The Trivium

The Trivium is a three-stage educational method which conducts a student through his course of learning in a way which correlates systematically with his natural developmental stages.

The first stage of this three-part methodology is the grammar stage, during which time young students are most able to memorize the many facts and particulars of each subject area. The grammar stage corresponds approximately with the elementary school years. Students learn and memorize the grammar of math (addition and subtraction facts, multiplication tables, the ordering of time and money), geography (mountains, rivers, state capitals), science (formulas, definitions), history (wars, kings, dates), and so on.
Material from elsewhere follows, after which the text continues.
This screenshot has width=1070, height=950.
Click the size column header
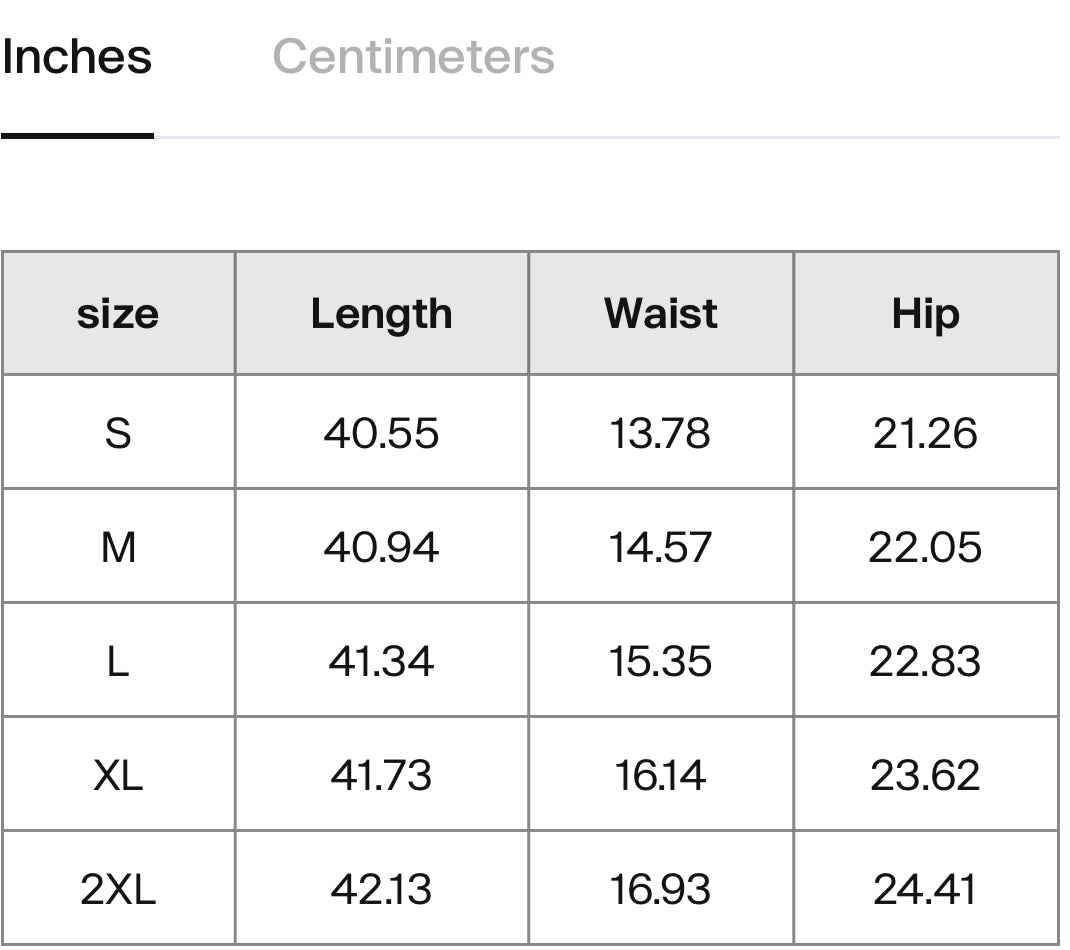click(x=118, y=314)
Students then proceed (at around the time of the middle school years) to take the facts and knowledge they've accumulated and study their relationships during what is known as the dialectic (or logic) stage. Students analyze how the many pieces of what they've learned affect one another and learn to reason using the laws of formal logic and correct argumentation.

In the third stage of the Trivium, students focus on learning to express themselves with excellence. The material which they've accumulated in the grammar stage, and learned to analyze and understand in the dialectic stage, is now polished and presented in the rhetoric stage. The later high school years, which correspond with the rhetoric stage, are a time of learning to communicate and present knowledge in a manner which is worthy of the excellent education our students have received.

These three stages, grammar, dialectic, and rhetoric, compose the Trivium and are the methodological backbone of a River Academy education.

For a more in-depth examination of the the Trivium, read Dorothy Sayers' article, The Lost Tools of Learning.


The Trivium In Action

The Grammar stage (K-6th)

At the Grammar stage of learning at TRA, students develop a fundamental mastery of all basic subjects. Specifically the grammar (the basics) of reading, writing, grammar (for both English and Latin), and math.

With proficiency in these subjects, students can later take on new and more complex topics because they have this solid foundation. Students do a lot of memorizing, reciting, singing, and exploring at this stage–with repetition to reinforce those ideas. And they receive and exciting overview of the entire Bible, all of World History, and an introduction to great works of literature.


Dialectic (7th-9th)

Next, our students embark on the Dialectic, or Logic, journey of our curriculum. This is the “why” behind a thought or an argument (have you noticed that teens like to argue?). At this stage, students begin to develop their critical thinking skills to parse truth from opinion.

This dialectic phase is grounded by a formal class in logic, and all the other subjects reinforce it through discussions, debates, research projects, presentations, and readings–all aimed at helping students develop independent and critical thinking skills.


Rhetoric (10th-12th)

In the final stage of the Trivium, students increasingly become independent thinkers and communicators. The study and practice of rhetoric is the art of communication through the use of persuasive speaking and writing. Even in math and science they exercise their communication skills. They do far more public speaking that culminates in the Senior Thesis Defense.

For their Senior Thesis Project, students choose a topic and spend the better part of the year researching and writing this final paper; then they present and defend their thesis to an audience of their peers, teachers, and the public. Our goal is to produce students who can articulate themselves with grace, truth, and poise.